Öncesinde asgari ücretteki tarihi artış ve işveren üzerindeki yükü azaltmak için SGK’dan alınan vergilerin ve elektrikteki TRT payının kaldırılması da olumlu adımlardı.
Her ne kadar “Döviz kuru korumalı TL mevduatı sistemini” faizde gizli artış olarak değerlendirilse bile; Cumhurbaşkanının açıklamalarının ardından piyasalarda olumlu tepkiler geldi. Kısa bir zamanda 18 TL’yi zorlayan ve piyasayı tabiri caizse allak bullak eden dolarda bu kez ters yönde sert düşüşler yaşandı. Dün itibariyle serbest piyasada dolar 12,35 sınırına geldi.
Bu düşüş daha ne kadar sürecek bilmiyoruz? Umulan ve beklenen doların yılın başındaki 7-8 lira sınırına gelmesi.
Bu ne kadar mümkün, belli değil.
Zira düşüşe rağmen temel tüketim maddelerine yansıyan bir fiyatlama henüz yok.
Tek olumlu şey; akaryakıtta paketin açıklandığı günkü yapılacak zamların aynı gün için durdurulması oldu.
Fiyatlardaki düşüşün yüksek fiyatlarla yapılan alımlardan kaynaklı üretim olduğu ve bunların piyasada eritilmesinin ardından fiyatların düşeceği yönünde.

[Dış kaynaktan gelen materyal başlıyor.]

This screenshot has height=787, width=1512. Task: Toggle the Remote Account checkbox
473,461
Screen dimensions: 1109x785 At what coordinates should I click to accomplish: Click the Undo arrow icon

Vatandaşın ve üreticinin boğazını sıkan kısa zaman dilimindeki artışlar kuşkusuz doların düşüşüyle paralellik göstermeli.
Maalesef Türkiye piyasası bu yönde olumlu sinyaller veren bir piyasa değil.
Dolardaki artış kadar, “stokçuların” da fiyat artışlarındaki ahlaksız girişimleri tavan fiyatları görmemizde en büyük sebep.
Tam bu noktada hükümete düşen piyasadaki kontrol mekanizmasını hayata geçirmek.
Hazine ve Maliye Bakanı Nureddin Nebati’nin “kurda belli bir rahatlama sağlandığını, kurdaki düşüşün fiyatlara yansımasında bakanlığın kendini göstereceğini” söylemesi umut verici.
Bu yönde bir geriye dönüş hayatın her alanında rahatlama sağlayacaktır. Zira “vatandaş günün sonunda cebindeki eksilme ve artışa bakıyor ve bu da maalesef seçimlerin en büyük belirleyicisi.